Washington, D.C., psychiatrist Sally Satel, a resident scholar at the American Enterprise Institute, was the only witness who avoided conflating the hazards of black-market products with the hazards of legal e-cigarettes. “The lung injury problem is a story of the dangers of the black market, not of vaping,” she noted. “Consumers have been using commercially available vaping devices and nicotine products for 10 years without a single recorded death or any surge of illnesses…until this summer. What we are observing today is consistent with a relatively acute contamination.”
Implying that all vaping products are equally dangerous, Satel warned, “is a hazard to smokers who have already switched to e-cigarettes and now risk return to smoking combustible cigarettes.” She also noted the problems with banning flavored e-cigarettes. “A ban on flavors is completely irrelevant to the outbreak of lung disease,” she said. “Eliminating flavored nicotine e-liquids will not prevent further cases of lung disease because those products had nothing to do with the outbreak.” Worse, Satel added, “a sizeable number of vapers will resume smoking” once the products they prefer are no longer legally available, while “others will seek out counterfeit enterprises” offering mystery e-liquids that may contain dangerous additives or contaminants.

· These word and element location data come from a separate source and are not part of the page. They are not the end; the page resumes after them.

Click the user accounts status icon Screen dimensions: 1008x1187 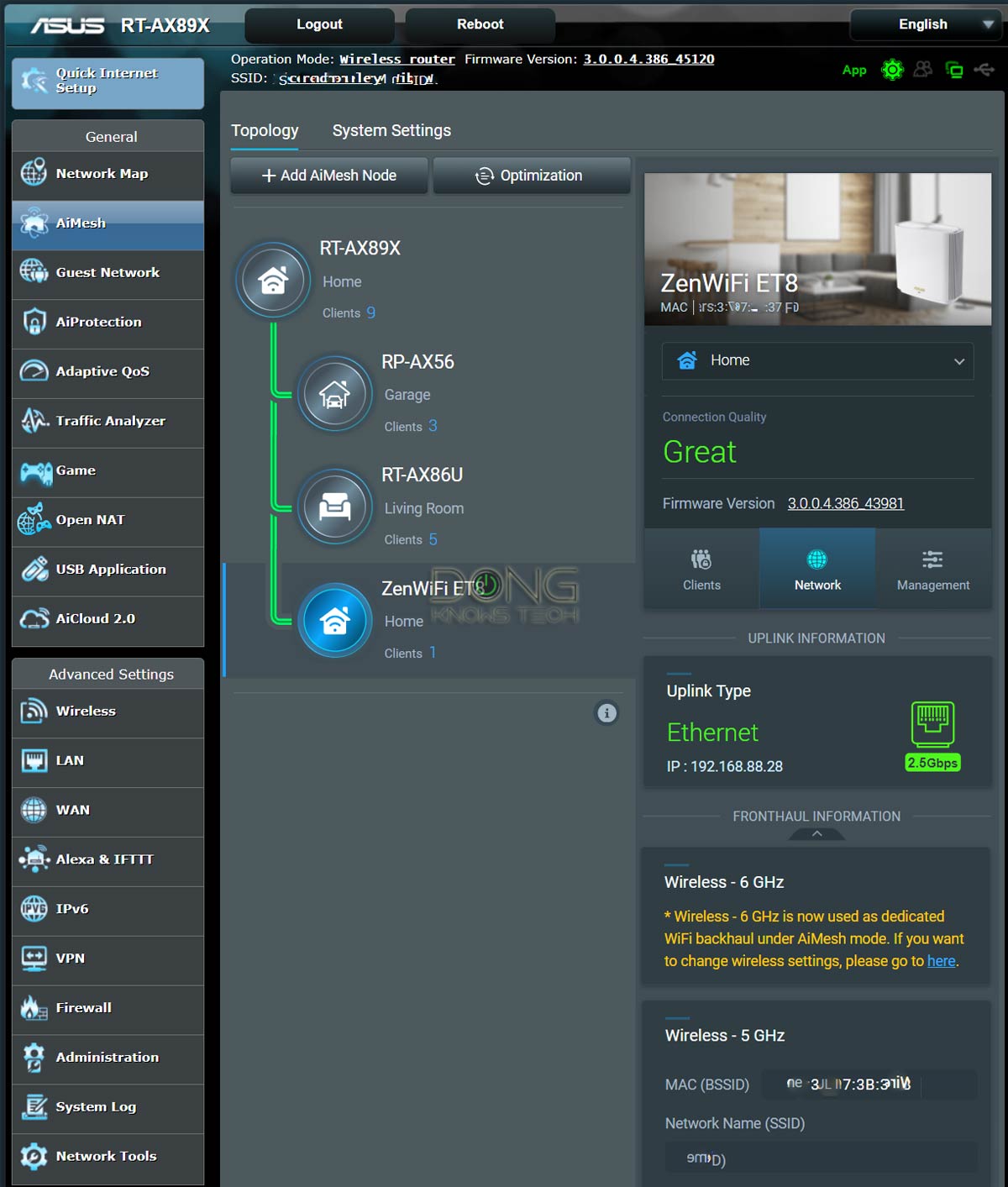(x=923, y=70)
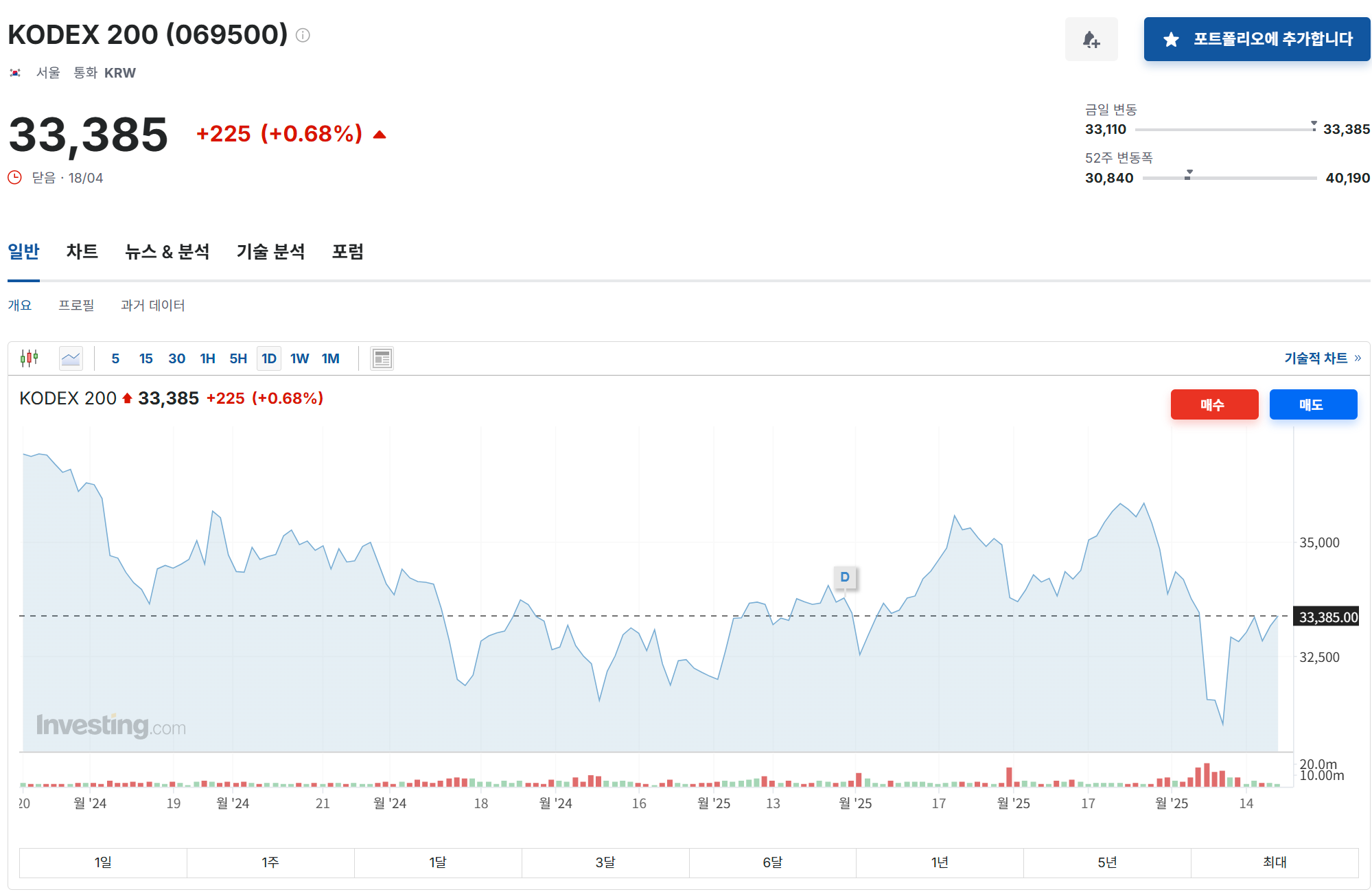Select the 5H interval toggle
The height and width of the screenshot is (894, 1372).
[x=237, y=358]
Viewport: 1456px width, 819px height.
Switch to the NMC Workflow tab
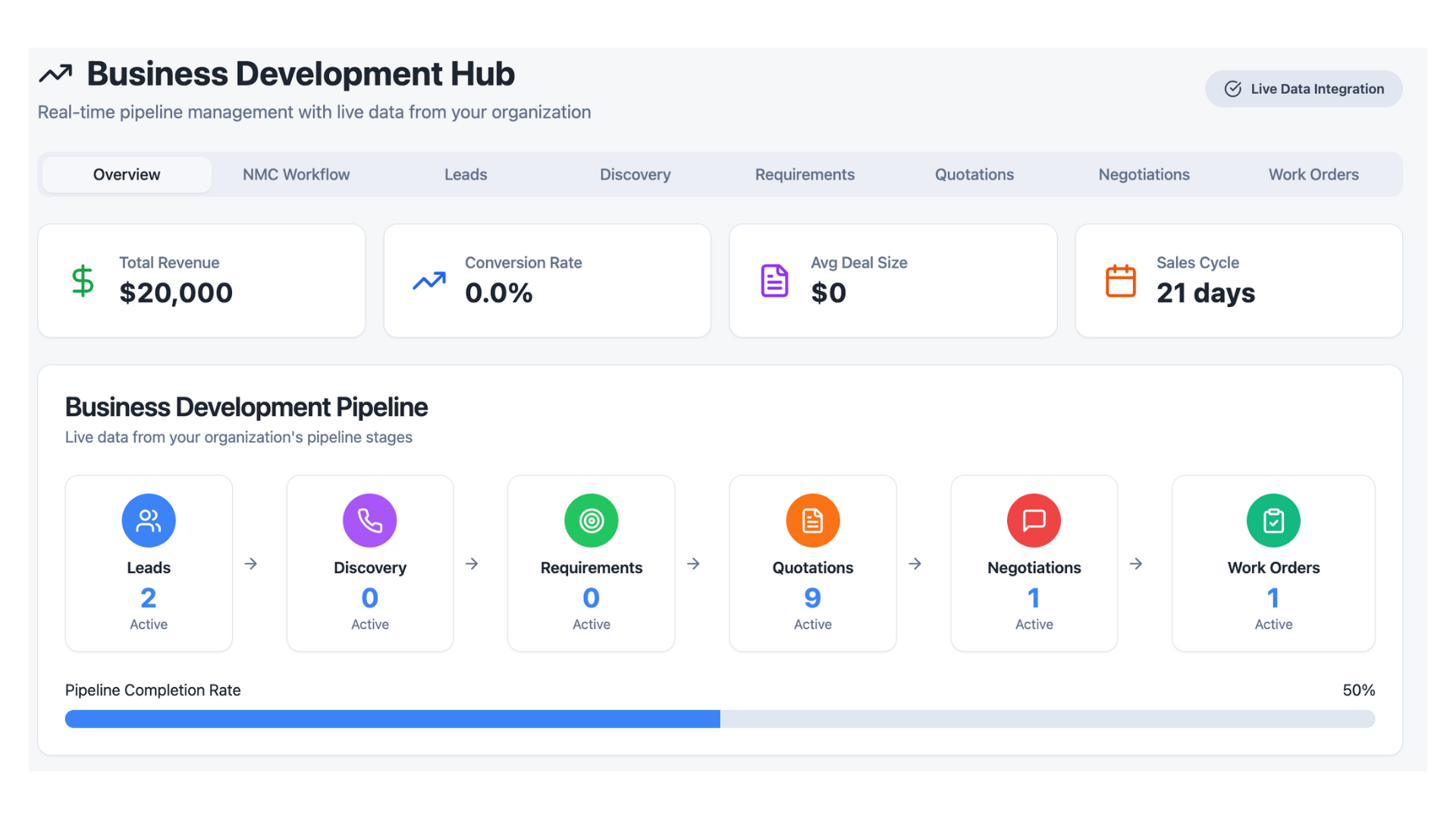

“Vaping products are intended to help smokers relinquish cigarettes,” Satel said. “They help adult smokers to quit smoking and are substantially less dangerous than smoking. As with any public health intervention, the unintended consequences of regulatory policies aimed at teen vaping must be kept in the forefront of our thinking. To appreciate why curbing adult access has such significant public health implications, we need to acknowledge the vast health benefits of vaping for smokers….We can protect teens through more aggressive barriers to access. At the same time, we can save smokers’ lives and combat the leading cause of preventable death in the world by preserving adult smokers’ access to a valuable smoking-cessation method.”